Top of Exercise materials

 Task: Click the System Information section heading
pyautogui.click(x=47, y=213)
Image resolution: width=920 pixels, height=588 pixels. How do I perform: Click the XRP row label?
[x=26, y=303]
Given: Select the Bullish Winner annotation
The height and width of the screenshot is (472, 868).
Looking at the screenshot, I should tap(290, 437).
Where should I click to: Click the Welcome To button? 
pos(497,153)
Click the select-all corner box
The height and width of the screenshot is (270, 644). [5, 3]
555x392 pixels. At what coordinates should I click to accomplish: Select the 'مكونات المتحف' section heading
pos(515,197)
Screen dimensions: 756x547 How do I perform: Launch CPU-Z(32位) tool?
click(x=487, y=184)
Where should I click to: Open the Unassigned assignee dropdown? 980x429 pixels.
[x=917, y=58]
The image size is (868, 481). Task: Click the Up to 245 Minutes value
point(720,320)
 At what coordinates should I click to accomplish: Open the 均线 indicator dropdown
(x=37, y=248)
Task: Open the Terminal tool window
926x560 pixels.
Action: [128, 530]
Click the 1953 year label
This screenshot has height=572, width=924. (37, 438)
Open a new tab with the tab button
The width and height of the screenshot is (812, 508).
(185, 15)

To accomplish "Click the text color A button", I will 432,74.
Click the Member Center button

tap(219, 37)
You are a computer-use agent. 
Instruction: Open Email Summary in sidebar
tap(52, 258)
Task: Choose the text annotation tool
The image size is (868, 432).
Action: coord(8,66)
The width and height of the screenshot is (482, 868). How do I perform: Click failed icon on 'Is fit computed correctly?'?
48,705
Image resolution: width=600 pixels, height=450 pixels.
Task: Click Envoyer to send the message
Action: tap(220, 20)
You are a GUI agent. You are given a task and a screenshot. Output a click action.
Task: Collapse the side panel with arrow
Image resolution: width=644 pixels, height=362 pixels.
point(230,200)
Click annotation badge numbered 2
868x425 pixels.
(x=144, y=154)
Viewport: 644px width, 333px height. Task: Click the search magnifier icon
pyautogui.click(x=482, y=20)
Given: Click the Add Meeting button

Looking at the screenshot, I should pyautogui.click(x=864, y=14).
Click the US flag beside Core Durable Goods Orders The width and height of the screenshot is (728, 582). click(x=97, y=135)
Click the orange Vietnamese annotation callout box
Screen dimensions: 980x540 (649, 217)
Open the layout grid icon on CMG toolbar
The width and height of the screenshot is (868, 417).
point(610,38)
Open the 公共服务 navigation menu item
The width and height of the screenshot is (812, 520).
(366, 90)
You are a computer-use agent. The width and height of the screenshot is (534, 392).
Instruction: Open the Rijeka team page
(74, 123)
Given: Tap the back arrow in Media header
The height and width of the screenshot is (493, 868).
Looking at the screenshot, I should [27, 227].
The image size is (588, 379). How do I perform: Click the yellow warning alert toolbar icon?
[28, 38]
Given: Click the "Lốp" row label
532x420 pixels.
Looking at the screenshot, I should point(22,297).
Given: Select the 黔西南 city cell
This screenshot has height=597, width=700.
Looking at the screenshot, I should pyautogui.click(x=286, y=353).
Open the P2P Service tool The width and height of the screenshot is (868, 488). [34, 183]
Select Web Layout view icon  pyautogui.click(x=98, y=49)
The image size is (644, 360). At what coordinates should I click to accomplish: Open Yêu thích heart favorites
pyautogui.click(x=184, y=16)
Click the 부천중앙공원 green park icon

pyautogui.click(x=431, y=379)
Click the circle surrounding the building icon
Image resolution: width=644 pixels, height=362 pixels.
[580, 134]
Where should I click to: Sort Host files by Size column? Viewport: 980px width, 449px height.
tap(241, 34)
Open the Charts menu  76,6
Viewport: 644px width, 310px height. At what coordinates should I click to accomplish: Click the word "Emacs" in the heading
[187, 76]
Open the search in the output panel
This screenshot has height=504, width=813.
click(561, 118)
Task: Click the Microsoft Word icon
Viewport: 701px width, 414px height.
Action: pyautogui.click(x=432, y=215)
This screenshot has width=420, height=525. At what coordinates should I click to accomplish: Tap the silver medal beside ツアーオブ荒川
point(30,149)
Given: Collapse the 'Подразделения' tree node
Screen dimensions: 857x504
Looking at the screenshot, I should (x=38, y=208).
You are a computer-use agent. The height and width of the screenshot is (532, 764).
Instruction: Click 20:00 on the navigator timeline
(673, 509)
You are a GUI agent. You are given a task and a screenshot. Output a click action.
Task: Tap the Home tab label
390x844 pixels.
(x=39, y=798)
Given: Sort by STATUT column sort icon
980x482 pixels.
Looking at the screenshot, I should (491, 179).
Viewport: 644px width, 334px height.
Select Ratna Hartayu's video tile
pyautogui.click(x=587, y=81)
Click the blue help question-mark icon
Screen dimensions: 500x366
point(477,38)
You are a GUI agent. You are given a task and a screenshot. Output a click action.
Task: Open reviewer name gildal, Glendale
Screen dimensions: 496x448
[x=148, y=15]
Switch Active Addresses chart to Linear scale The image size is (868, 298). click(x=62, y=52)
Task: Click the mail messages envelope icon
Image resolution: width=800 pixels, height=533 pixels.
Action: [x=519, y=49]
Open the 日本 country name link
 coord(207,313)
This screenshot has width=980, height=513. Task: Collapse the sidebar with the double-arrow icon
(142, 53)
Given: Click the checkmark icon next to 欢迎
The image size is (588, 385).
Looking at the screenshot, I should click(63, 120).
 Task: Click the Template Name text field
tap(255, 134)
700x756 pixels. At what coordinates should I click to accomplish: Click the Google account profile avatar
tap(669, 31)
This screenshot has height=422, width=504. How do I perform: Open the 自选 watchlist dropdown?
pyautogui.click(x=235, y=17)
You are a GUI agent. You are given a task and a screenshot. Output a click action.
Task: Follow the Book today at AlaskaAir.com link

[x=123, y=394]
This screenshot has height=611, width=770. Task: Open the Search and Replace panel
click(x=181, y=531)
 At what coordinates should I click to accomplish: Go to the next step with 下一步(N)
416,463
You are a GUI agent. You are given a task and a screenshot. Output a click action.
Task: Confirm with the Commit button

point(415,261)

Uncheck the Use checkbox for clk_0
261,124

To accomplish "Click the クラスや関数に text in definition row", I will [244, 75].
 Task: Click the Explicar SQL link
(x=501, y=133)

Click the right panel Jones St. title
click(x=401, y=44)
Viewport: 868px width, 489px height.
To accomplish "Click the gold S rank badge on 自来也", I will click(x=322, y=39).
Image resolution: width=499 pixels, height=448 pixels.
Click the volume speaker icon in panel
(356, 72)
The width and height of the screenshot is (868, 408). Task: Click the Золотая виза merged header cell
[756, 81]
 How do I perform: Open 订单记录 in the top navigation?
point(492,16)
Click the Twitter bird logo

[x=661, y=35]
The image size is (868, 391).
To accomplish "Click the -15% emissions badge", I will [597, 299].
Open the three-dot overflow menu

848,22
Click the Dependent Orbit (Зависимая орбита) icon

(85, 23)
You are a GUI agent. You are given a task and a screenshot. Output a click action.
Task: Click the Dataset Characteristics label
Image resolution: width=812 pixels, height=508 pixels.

Bottom of Exercise materials

## Activity
From the first entry above to the last, repeat everything exactly.

## Output of the exercise
 Task: Click the System Information section heading
pyautogui.click(x=47, y=213)
Image resolution: width=920 pixels, height=588 pixels. How do I perform: Click the XRP row label?
[x=26, y=303]
Given: Select the Bullish Winner annotation
The height and width of the screenshot is (472, 868).
Looking at the screenshot, I should tap(290, 437).
Where should I click to: Click the Welcome To button? 
pos(497,153)
Click the select-all corner box
The height and width of the screenshot is (270, 644). [5, 3]
555x392 pixels. At what coordinates should I click to accomplish: Select the 'مكونات المتحف' section heading
pos(515,197)
Screen dimensions: 756x547 How do I perform: Launch CPU-Z(32位) tool?
click(x=487, y=184)
Where should I click to: Open the Unassigned assignee dropdown? 980x429 pixels.
[x=917, y=58]
The image size is (868, 481). Task: Click the Up to 245 Minutes value
point(720,320)
 At what coordinates should I click to accomplish: Open the 均线 indicator dropdown
(x=37, y=248)
Task: Open the Terminal tool window
926x560 pixels.
Action: [128, 530]
Click the 1953 year label
This screenshot has height=572, width=924. (37, 438)
Open a new tab with the tab button
The width and height of the screenshot is (812, 508).
(185, 15)

To accomplish "Click the text color A button", I will 432,74.
Click the Member Center button

tap(219, 37)
You are a computer-use agent. 
Instruction: Open Email Summary in sidebar
tap(52, 258)
Task: Choose the text annotation tool
The image size is (868, 432).
Action: coord(8,66)
The width and height of the screenshot is (482, 868). How do I perform: Click failed icon on 'Is fit computed correctly?'?
48,705
Image resolution: width=600 pixels, height=450 pixels.
Task: Click Envoyer to send the message
Action: tap(220, 20)
You are a GUI agent. You are given a task and a screenshot. Output a click action.
Task: Collapse the side panel with arrow
Image resolution: width=644 pixels, height=362 pixels.
point(230,200)
Click annotation badge numbered 2
868x425 pixels.
(x=144, y=154)
Viewport: 644px width, 333px height. Task: Click the search magnifier icon
pyautogui.click(x=482, y=20)
Given: Click the Add Meeting button

Looking at the screenshot, I should pyautogui.click(x=864, y=14).
Click the US flag beside Core Durable Goods Orders The width and height of the screenshot is (728, 582). click(x=97, y=135)
Click the orange Vietnamese annotation callout box
Screen dimensions: 980x540 (649, 217)
Open the layout grid icon on CMG toolbar
The width and height of the screenshot is (868, 417).
point(610,38)
Open the 公共服务 navigation menu item
The width and height of the screenshot is (812, 520).
(366, 90)
You are a computer-use agent. The width and height of the screenshot is (534, 392).
Instruction: Open the Rijeka team page
(74, 123)
Given: Tap the back arrow in Media header
The height and width of the screenshot is (493, 868).
Looking at the screenshot, I should [27, 227].
The image size is (588, 379). How do I perform: Click the yellow warning alert toolbar icon?
[28, 38]
Given: Click the "Lốp" row label
532x420 pixels.
Looking at the screenshot, I should point(22,297).
Given: Select the 黔西南 city cell
This screenshot has height=597, width=700.
Looking at the screenshot, I should pyautogui.click(x=286, y=353).
Open the P2P Service tool The width and height of the screenshot is (868, 488). [34, 183]
Select Web Layout view icon  pyautogui.click(x=98, y=49)
The image size is (644, 360). At what coordinates should I click to accomplish: Open Yêu thích heart favorites
pyautogui.click(x=184, y=16)
Click the 부천중앙공원 green park icon

pyautogui.click(x=431, y=379)
Click the circle surrounding the building icon
Image resolution: width=644 pixels, height=362 pixels.
[580, 134]
Where should I click to: Sort Host files by Size column? Viewport: 980px width, 449px height.
tap(241, 34)
Open the Charts menu  76,6
Viewport: 644px width, 310px height. At what coordinates should I click to accomplish: Click the word "Emacs" in the heading
[187, 76]
Open the search in the output panel
This screenshot has height=504, width=813.
click(561, 118)
Task: Click the Microsoft Word icon
Viewport: 701px width, 414px height.
Action: pyautogui.click(x=432, y=215)
This screenshot has width=420, height=525. At what coordinates should I click to accomplish: Tap the silver medal beside ツアーオブ荒川
point(30,149)
Given: Collapse the 'Подразделения' tree node
Screen dimensions: 857x504
Looking at the screenshot, I should (x=38, y=208).
You are a computer-use agent. The height and width of the screenshot is (532, 764).
Instruction: Click 20:00 on the navigator timeline
(673, 509)
You are a GUI agent. You are given a task and a screenshot. Output a click action.
Task: Tap the Home tab label
390x844 pixels.
(x=39, y=798)
Given: Sort by STATUT column sort icon
980x482 pixels.
Looking at the screenshot, I should (491, 179).
Viewport: 644px width, 334px height.
Select Ratna Hartayu's video tile
pyautogui.click(x=587, y=81)
Click the blue help question-mark icon
Screen dimensions: 500x366
point(477,38)
You are a GUI agent. You are given a task and a screenshot. Output a click action.
Task: Open reviewer name gildal, Glendale
Screen dimensions: 496x448
[x=148, y=15]
Switch Active Addresses chart to Linear scale The image size is (868, 298). click(x=62, y=52)
Task: Click the mail messages envelope icon
Image resolution: width=800 pixels, height=533 pixels.
Action: [x=519, y=49]
Open the 日本 country name link
 coord(207,313)
This screenshot has width=980, height=513. Task: Collapse the sidebar with the double-arrow icon
(142, 53)
Given: Click the checkmark icon next to 欢迎
The image size is (588, 385).
Looking at the screenshot, I should click(63, 120).
 Task: Click the Template Name text field
tap(255, 134)
700x756 pixels. At what coordinates should I click to accomplish: Click the Google account profile avatar
tap(669, 31)
This screenshot has height=422, width=504. How do I perform: Open the 自选 watchlist dropdown?
pyautogui.click(x=235, y=17)
You are a GUI agent. You are given a task and a screenshot. Output a click action.
Task: Follow the Book today at AlaskaAir.com link

[x=123, y=394]
This screenshot has height=611, width=770. Task: Open the Search and Replace panel
click(x=181, y=531)
 At what coordinates should I click to accomplish: Go to the next step with 下一步(N)
416,463
You are a GUI agent. You are given a task and a screenshot. Output a click action.
Task: Confirm with the Commit button

point(415,261)

Uncheck the Use checkbox for clk_0
261,124

To accomplish "Click the クラスや関数に text in definition row", I will [244, 75].
 Task: Click the Explicar SQL link
(x=501, y=133)

Click the right panel Jones St. title
click(x=401, y=44)
Viewport: 868px width, 489px height.
To accomplish "Click the gold S rank badge on 自来也", I will click(x=322, y=39).
Image resolution: width=499 pixels, height=448 pixels.
Click the volume speaker icon in panel
(356, 72)
The width and height of the screenshot is (868, 408). Task: Click the Золотая виза merged header cell
[756, 81]
 How do I perform: Open 订单记录 in the top navigation?
point(492,16)
Click the Twitter bird logo

[x=661, y=35]
The image size is (868, 391).
To accomplish "Click the -15% emissions badge", I will [597, 299].
Open the three-dot overflow menu

848,22
Click the Dependent Orbit (Зависимая орбита) icon

(85, 23)
You are a GUI agent. You are given a task and a screenshot. Output a click action.
Task: Click the Dataset Characteristics label
Image resolution: width=812 pixels, height=508 pixels.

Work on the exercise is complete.